Humans. This category includes those living people who are visible and
those about to be born. Among them are kings, witches, priests, twins, all

of whom are believed to have special powers for both good and evil.
Human beings exist at the centre of the universe, though not as its
master. Their ability to carry out rituals gives them an awesome
responsibility because it is unique. Only humans can carry out rituals on
behalf of all other beings; only humans can sacrifice and empower objects
with ashe. Humans also had to depend on each other and ensure the
harmony of their communities by conforming to the moral and religious
order of government, kinship values, taboos, and interaction with the
dead. As a result divinity and the sacred were closely associated with
ecology and with human relationships.
Plants and Animals. These constitute the environment in which humans
exist and their means of survival and nourishment.
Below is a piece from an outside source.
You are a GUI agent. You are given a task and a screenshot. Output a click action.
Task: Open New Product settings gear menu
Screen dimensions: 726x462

In turn they depend
on humans as well. Plants in particular are sources of both healing and
food, while knowledge of the individual characteristics of animals, birds,
and insects is important to hunter and farmer alike. Plants, animals,
insects and humans all ultimately depend on the bounty of the earth,
which is deified as Onile and has an important secret society, the
Ogboni, connected with it.
Nonlivingthings. Things such as stones, clouds, rivers, and pieces of
iron, which we might regard as not having biological life, are seen as being
alive, as having will, power, and intention, just like persons. The sky with
its stars, sun, thunder, lightning, meteors, and moon, was the residence of
Olorun and the deities. Much of what goes on there is a counterpart of
what happens on earth. It is simply the land of the dead and the orisha
with a vast population which usually sees everything from its own vantage
point on the other side of the visible sky.
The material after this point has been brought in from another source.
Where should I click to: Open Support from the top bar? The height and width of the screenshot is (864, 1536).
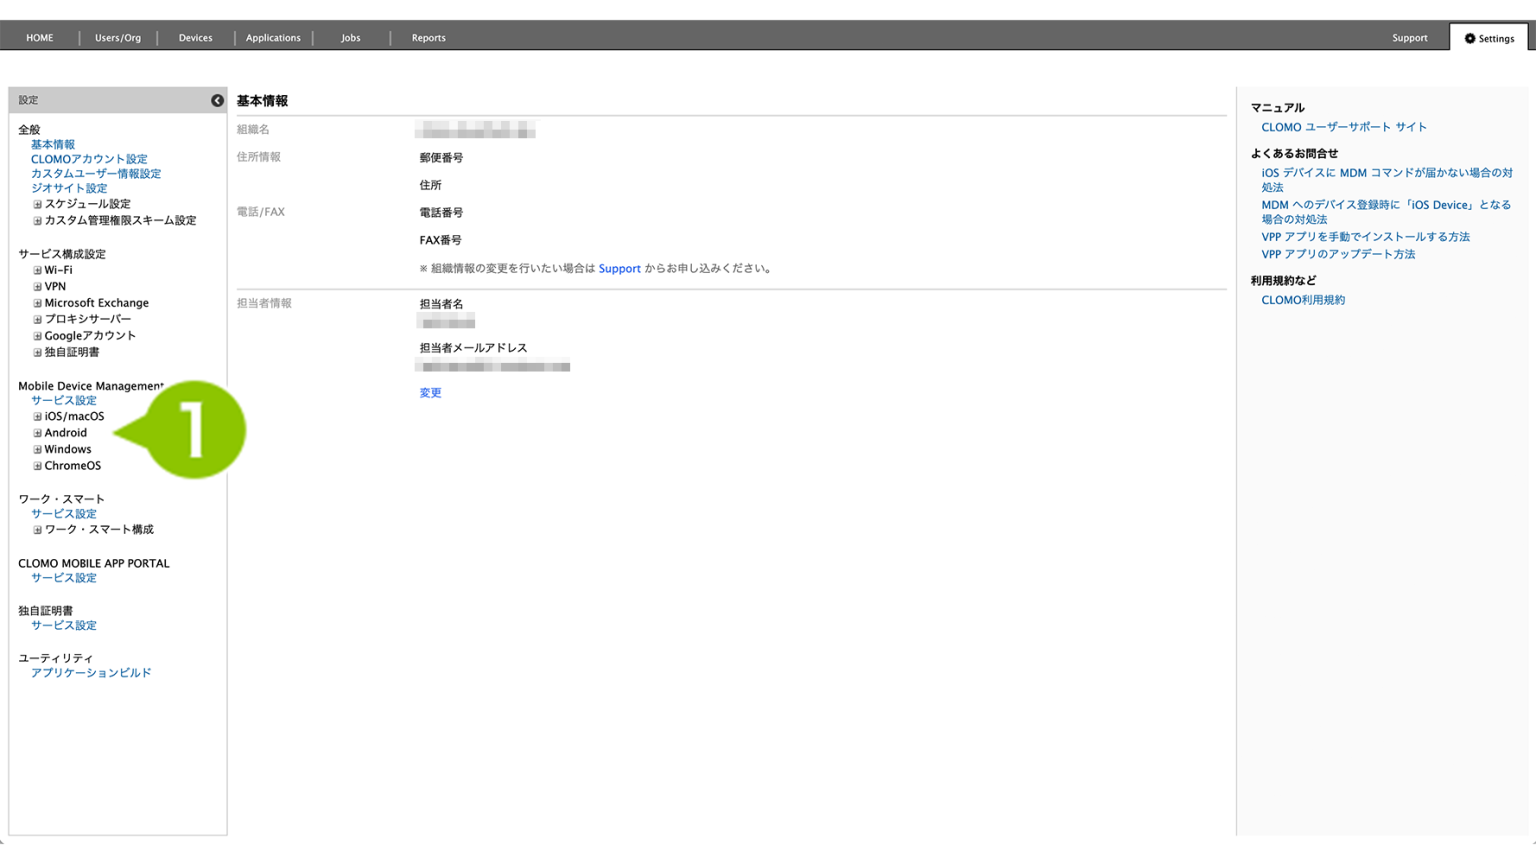(x=1410, y=38)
Encircling this whole hierarchy of beings is an encompassing energy, ashe,
which permeates the entire universe. All of the powers (the orisha, the
ancestors, the forces and actions of nature, perhaps even the supremebeing itself) are manifestations of this absolute and indefinable power. It is
ashe which ties together all of the entire ontology and embraces the
interpenetration of all beings. It becomes the responsibility of the orishas
human descendants to transmit to subsequent generations the objects
and the secrets that give them a measure of control over the orisha. The
objects become the material support of that orishas ashe, and everything
that went into forming the object, from leaves, earth, and animal bones to
the incantations that praised and coerced the power to lodge in one place,
becomes part of its secret.
It is ritual which allows humans to traverse all the categories of
being through the manipulation and communication of ashe. The various

forms of divination allowed people to have access to the accumulated


wisdom of the deities and the dead as the paradigms for solving current
problems. Offerings of food, objects, song, money, or the blood of animals
in sacrifice all revivified the ashe of the orisha and directed it toward
specific ends. In ceremonial spirit possession, the link between the orisha
and its descendants became palpable as, in ceremonies held in its honour,
the immaterial being came down from on high and took over the body of
one of its children, communicating to the assembly in a visible, physical,
human form. Last but not least, it is the ashe in the priestess and the
herbs, in the blood of the animal and the chants of praise and
supplication, that heals the sick and forestalls death in rituals of affliction.